What the task asks – How many lines in the rows below contain the string "Viewport", with case counting? Reply with the number only.

::::::::

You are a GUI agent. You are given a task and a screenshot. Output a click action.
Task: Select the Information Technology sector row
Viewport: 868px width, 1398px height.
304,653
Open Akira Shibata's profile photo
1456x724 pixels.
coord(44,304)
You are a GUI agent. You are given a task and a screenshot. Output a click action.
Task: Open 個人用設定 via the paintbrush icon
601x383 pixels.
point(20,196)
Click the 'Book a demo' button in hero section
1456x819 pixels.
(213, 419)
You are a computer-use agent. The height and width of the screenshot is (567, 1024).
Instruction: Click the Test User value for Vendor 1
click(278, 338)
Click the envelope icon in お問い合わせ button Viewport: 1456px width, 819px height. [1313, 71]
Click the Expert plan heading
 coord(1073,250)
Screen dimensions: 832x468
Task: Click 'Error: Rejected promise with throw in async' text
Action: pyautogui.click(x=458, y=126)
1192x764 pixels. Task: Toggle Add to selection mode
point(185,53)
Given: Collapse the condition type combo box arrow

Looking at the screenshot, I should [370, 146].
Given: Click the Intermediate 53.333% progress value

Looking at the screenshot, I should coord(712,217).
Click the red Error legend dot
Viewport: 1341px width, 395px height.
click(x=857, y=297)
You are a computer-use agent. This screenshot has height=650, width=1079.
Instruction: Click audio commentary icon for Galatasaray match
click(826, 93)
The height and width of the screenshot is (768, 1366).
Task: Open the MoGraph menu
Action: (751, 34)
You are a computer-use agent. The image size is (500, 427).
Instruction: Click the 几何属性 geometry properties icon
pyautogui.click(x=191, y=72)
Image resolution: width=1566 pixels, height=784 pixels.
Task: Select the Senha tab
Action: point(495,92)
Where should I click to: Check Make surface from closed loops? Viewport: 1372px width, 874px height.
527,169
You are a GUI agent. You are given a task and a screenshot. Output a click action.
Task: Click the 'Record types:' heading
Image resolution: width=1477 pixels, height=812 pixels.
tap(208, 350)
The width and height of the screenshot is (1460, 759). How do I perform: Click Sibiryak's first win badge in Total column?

::::::::

Solution – 4